Friday marked the final day of viewing of Nelson Mandela's body in the capital of South Africa, but many of those who can't make it there are traveling to Mandela's old neighborhood, which was the scene of many clashes over apartheid. NY1's Dean Meminger reported from South Africa all week and filed the following report.
SOWETO, SOUTH AFRICA - Nelson Mandela's old home is Soweto has been buzzing with activity all week, as visitors are trying to learn more about his history and the struggle against the former government policy of apartheid, which oppressed blacks and other people of color.
"It's a great honor to see people coming through to pay their last respects to our great father, Papa Mandela," said Jane Monakwuane, the museum's guide.
His old home is now a museum. As the nation continues to mourn the death of Mandela, many from around South Africa and the world are choosing the historic destination to pay their respects.
That includes dozens of South African bikers. Some rode hundreds of miles to get here.
"We all decided to come here together to show our last respects to Tata Madiba," said one biker. "It just shows that bikers have also got hearts."
"As you can see here, Indians, Chinese, blacks, you call them, they're all here riding together," said another. "We having the same message. We want the old man to rest in peace."

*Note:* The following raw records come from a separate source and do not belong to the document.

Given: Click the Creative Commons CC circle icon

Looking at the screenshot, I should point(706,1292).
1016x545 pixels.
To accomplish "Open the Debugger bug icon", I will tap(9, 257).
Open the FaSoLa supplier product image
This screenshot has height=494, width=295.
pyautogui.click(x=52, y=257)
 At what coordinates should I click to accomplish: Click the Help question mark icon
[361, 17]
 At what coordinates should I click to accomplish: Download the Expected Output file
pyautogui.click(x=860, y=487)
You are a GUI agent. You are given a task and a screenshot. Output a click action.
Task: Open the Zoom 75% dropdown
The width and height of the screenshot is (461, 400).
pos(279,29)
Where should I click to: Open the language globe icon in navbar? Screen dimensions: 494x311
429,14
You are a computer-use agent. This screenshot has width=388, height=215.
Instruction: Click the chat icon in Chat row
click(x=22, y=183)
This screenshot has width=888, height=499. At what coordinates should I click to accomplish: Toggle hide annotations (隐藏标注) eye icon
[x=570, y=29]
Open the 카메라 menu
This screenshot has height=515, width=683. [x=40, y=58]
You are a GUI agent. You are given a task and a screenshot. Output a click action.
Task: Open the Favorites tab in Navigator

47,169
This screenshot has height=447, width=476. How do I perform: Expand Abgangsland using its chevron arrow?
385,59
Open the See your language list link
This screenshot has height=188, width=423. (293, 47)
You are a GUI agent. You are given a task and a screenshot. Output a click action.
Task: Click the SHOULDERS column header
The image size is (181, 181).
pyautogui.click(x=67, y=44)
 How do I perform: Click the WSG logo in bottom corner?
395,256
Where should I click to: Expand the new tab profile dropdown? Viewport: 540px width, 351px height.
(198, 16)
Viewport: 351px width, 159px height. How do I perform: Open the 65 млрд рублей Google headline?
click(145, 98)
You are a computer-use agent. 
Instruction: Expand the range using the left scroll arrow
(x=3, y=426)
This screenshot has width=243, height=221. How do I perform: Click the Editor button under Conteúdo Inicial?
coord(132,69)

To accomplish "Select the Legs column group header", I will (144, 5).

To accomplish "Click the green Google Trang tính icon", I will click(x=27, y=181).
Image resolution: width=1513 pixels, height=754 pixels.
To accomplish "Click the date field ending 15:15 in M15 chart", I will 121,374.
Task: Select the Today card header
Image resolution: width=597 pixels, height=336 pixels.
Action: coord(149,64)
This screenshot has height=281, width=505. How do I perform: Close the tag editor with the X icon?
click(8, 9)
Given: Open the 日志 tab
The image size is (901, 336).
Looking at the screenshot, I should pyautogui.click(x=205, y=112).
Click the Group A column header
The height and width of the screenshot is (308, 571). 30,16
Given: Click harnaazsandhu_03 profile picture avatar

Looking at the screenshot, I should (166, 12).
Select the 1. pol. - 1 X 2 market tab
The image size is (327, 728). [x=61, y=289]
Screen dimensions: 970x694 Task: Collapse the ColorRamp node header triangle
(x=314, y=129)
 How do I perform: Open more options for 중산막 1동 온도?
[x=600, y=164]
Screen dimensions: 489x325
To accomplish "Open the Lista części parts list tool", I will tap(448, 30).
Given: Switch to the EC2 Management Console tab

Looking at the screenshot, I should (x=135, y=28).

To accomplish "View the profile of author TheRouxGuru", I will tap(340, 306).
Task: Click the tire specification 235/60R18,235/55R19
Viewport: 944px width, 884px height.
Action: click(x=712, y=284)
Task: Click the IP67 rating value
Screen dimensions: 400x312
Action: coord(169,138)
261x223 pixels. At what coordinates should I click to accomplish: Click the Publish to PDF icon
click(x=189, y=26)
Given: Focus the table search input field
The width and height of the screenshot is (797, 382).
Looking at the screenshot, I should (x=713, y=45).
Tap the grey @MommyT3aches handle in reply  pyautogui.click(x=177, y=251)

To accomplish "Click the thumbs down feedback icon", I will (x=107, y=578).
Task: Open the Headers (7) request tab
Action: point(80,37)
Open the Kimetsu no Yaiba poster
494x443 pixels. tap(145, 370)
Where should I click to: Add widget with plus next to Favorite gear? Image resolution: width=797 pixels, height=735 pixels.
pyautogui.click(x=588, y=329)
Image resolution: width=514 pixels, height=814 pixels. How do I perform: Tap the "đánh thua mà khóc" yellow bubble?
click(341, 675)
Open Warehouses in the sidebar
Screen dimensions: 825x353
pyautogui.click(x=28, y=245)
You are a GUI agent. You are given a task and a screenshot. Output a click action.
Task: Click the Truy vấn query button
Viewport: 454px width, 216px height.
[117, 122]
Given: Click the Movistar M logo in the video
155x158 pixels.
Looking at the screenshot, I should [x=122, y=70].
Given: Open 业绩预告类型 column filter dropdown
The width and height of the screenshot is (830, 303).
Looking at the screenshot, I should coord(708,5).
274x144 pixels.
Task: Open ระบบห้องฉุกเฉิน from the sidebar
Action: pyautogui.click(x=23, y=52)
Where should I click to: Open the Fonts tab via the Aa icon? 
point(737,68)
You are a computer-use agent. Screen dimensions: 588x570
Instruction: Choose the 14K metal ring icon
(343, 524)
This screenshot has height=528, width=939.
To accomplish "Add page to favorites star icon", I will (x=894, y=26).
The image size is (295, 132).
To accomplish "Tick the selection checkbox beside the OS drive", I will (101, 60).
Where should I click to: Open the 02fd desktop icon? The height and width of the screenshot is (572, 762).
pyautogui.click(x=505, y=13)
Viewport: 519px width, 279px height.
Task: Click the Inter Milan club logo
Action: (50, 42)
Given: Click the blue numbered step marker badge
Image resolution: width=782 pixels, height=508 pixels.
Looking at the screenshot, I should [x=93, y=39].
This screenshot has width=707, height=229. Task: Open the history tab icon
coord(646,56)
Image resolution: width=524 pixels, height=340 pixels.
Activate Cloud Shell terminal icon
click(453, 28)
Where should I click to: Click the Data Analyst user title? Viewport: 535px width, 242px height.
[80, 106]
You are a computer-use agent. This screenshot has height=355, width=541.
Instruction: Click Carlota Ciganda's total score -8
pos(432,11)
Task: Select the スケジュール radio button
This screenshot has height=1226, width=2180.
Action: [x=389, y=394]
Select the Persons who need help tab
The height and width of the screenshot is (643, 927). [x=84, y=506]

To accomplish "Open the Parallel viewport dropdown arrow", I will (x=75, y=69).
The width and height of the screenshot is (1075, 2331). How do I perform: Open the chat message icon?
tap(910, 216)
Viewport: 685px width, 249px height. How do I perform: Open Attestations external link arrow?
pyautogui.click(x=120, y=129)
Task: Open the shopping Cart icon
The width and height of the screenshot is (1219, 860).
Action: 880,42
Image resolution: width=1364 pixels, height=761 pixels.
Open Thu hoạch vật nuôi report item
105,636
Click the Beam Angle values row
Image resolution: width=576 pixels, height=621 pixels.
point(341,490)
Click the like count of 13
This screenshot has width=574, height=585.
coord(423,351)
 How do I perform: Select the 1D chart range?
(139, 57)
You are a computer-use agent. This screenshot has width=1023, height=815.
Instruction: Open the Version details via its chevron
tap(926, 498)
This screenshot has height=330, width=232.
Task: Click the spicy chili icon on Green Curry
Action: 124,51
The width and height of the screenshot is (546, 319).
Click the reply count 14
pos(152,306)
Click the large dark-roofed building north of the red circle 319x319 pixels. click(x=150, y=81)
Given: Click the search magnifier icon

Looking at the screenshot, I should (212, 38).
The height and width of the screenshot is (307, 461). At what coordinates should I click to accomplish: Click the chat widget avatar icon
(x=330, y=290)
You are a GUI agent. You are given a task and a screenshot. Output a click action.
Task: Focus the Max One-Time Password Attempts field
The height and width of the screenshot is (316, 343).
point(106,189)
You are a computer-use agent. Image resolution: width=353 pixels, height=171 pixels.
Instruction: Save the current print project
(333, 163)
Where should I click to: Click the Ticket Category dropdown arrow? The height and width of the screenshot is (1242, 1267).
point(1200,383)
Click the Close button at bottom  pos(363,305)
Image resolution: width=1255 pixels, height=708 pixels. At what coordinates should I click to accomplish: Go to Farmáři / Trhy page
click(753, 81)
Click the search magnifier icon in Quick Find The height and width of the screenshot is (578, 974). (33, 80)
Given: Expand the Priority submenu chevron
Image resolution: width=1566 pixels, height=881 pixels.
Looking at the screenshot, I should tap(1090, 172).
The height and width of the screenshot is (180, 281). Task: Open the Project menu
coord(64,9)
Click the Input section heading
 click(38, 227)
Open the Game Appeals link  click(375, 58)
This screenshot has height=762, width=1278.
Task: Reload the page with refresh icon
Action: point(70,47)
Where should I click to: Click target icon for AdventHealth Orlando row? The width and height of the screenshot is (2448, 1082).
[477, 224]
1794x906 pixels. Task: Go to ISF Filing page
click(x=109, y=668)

This area of Soweto was the scene of many protests as blacks fought for equality. In 1976, students rallied against being taught in Afrikaans, which was the language the government and whites spoke. The students wanted to learn in the language they knew: English. The police responded with weapons.
"The shooting started, Fourth Street, from here, where the student didn't want to learn in Afrikaans," Monakwuane said. "Plus-minus 600 were killed, 12,000 fled the country."
Mandela lived in the house for 15 years before he was arrested and sent to prison for 27 years. He returned to the home after he was released, but he only stayed for 11 days.
Popular South African gospel singer Rebecca Malope attracted a lot of attention during her visit, but she said that Mandela is the star of human rights she looks up to.
"Keep on the legacy, the love, the respect amongst each other, and the thrill of being here and showing that we are Mandela's children," she said.